Task to carry out - Copy out every line of the data that follows, exactly.

Information given -

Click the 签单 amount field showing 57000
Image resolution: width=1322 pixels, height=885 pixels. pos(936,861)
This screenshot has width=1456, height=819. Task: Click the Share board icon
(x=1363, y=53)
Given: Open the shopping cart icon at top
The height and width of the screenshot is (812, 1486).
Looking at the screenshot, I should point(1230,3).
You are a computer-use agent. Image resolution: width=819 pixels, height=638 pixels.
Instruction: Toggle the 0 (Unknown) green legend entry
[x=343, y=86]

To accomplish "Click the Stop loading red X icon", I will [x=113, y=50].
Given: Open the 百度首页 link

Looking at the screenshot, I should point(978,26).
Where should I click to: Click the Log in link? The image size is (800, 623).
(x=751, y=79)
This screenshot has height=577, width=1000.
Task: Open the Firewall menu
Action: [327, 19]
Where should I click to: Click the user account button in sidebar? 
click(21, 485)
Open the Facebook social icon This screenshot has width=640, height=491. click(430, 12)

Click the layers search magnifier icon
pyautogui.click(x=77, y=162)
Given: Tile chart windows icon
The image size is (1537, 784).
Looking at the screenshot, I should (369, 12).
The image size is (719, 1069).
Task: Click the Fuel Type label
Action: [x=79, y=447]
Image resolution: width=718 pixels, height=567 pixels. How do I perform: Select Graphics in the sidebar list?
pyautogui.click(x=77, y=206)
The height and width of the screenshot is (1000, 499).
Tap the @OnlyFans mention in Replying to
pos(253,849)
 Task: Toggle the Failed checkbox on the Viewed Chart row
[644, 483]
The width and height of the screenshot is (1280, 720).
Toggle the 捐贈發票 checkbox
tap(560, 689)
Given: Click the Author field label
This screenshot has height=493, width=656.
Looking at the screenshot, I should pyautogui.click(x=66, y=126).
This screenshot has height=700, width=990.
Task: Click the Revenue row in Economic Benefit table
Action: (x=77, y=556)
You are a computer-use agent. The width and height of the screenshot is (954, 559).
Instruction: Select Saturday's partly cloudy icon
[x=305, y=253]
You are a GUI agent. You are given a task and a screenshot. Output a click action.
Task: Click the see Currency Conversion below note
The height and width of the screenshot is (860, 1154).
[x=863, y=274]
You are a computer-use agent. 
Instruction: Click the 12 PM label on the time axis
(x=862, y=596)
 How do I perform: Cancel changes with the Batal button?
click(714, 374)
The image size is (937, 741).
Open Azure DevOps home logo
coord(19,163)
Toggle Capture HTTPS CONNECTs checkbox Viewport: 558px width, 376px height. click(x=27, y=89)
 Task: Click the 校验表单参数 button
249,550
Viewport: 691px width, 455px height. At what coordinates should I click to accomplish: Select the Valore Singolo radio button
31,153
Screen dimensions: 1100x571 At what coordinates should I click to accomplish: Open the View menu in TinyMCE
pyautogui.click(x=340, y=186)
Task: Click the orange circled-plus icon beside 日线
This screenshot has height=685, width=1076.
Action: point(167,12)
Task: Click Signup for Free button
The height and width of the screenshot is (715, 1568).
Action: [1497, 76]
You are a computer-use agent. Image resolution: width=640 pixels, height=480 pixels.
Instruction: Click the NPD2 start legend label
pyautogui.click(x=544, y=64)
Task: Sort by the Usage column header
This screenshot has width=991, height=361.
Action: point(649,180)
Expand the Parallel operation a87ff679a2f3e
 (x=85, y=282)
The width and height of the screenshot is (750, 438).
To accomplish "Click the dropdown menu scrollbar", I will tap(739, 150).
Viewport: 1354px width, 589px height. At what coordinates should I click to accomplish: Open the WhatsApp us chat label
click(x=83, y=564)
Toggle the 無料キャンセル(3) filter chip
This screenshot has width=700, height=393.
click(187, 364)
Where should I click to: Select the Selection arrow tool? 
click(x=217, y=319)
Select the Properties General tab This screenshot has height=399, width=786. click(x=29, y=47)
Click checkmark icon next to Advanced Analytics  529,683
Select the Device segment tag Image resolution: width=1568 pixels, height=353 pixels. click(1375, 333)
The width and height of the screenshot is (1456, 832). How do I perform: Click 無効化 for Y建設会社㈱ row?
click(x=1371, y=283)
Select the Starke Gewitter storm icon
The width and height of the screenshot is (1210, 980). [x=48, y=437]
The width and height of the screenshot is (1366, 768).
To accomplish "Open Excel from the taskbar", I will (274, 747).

Written answer -
Click the 签单 amount field showing 57000
Image resolution: width=1322 pixels, height=885 pixels. pos(936,861)
This screenshot has width=1456, height=819. Task: Click the Share board icon
(x=1363, y=53)
Given: Open the shopping cart icon at top
The height and width of the screenshot is (812, 1486).
Looking at the screenshot, I should point(1230,3).
You are a computer-use agent. Image resolution: width=819 pixels, height=638 pixels.
Instruction: Toggle the 0 (Unknown) green legend entry
[x=343, y=86]

To accomplish "Click the Stop loading red X icon", I will [x=113, y=50].
Given: Open the 百度首页 link

Looking at the screenshot, I should point(978,26).
Where should I click to: Click the Log in link? The image size is (800, 623).
(x=751, y=79)
This screenshot has height=577, width=1000.
Task: Open the Firewall menu
Action: [327, 19]
Where should I click to: Click the user account button in sidebar? 
click(21, 485)
Open the Facebook social icon This screenshot has width=640, height=491. click(430, 12)

Click the layers search magnifier icon
pyautogui.click(x=77, y=162)
Given: Tile chart windows icon
The image size is (1537, 784).
Looking at the screenshot, I should (369, 12).
The image size is (719, 1069).
Task: Click the Fuel Type label
Action: [x=79, y=447]
Image resolution: width=718 pixels, height=567 pixels. How do I perform: Select Graphics in the sidebar list?
pyautogui.click(x=77, y=206)
The height and width of the screenshot is (1000, 499).
Tap the @OnlyFans mention in Replying to
pos(253,849)
 Task: Toggle the Failed checkbox on the Viewed Chart row
[644, 483]
The width and height of the screenshot is (1280, 720).
Toggle the 捐贈發票 checkbox
tap(560, 689)
Given: Click the Author field label
This screenshot has height=493, width=656.
Looking at the screenshot, I should pyautogui.click(x=66, y=126).
This screenshot has height=700, width=990.
Task: Click the Revenue row in Economic Benefit table
Action: (x=77, y=556)
You are a computer-use agent. The width and height of the screenshot is (954, 559).
Instruction: Select Saturday's partly cloudy icon
[x=305, y=253]
You are a GUI agent. You are given a task and a screenshot. Output a click action.
Task: Click the see Currency Conversion below note
The height and width of the screenshot is (860, 1154).
[x=863, y=274]
You are a computer-use agent. 
Instruction: Click the 12 PM label on the time axis
(x=862, y=596)
 How do I perform: Cancel changes with the Batal button?
click(714, 374)
The image size is (937, 741).
Open Azure DevOps home logo
coord(19,163)
Toggle Capture HTTPS CONNECTs checkbox Viewport: 558px width, 376px height. click(x=27, y=89)
 Task: Click the 校验表单参数 button
249,550
Viewport: 691px width, 455px height. At what coordinates should I click to accomplish: Select the Valore Singolo radio button
31,153
Screen dimensions: 1100x571 At what coordinates should I click to accomplish: Open the View menu in TinyMCE
pyautogui.click(x=340, y=186)
Task: Click the orange circled-plus icon beside 日线
This screenshot has height=685, width=1076.
Action: point(167,12)
Task: Click Signup for Free button
The height and width of the screenshot is (715, 1568).
Action: [1497, 76]
You are a computer-use agent. Image resolution: width=640 pixels, height=480 pixels.
Instruction: Click the NPD2 start legend label
pyautogui.click(x=544, y=64)
Task: Sort by the Usage column header
This screenshot has width=991, height=361.
Action: point(649,180)
Expand the Parallel operation a87ff679a2f3e
 (x=85, y=282)
The width and height of the screenshot is (750, 438).
To accomplish "Click the dropdown menu scrollbar", I will tap(739, 150).
Viewport: 1354px width, 589px height. At what coordinates should I click to accomplish: Open the WhatsApp us chat label
click(x=83, y=564)
Toggle the 無料キャンセル(3) filter chip
This screenshot has width=700, height=393.
click(187, 364)
Where should I click to: Select the Selection arrow tool? 
click(x=217, y=319)
Select the Properties General tab This screenshot has height=399, width=786. click(x=29, y=47)
Click checkmark icon next to Advanced Analytics  529,683
Select the Device segment tag Image resolution: width=1568 pixels, height=353 pixels. click(1375, 333)
The width and height of the screenshot is (1456, 832). How do I perform: Click 無効化 for Y建設会社㈱ row?
click(x=1371, y=283)
Select the Starke Gewitter storm icon
The width and height of the screenshot is (1210, 980). [x=48, y=437]
The width and height of the screenshot is (1366, 768).
To accomplish "Open Excel from the taskbar", I will (274, 747).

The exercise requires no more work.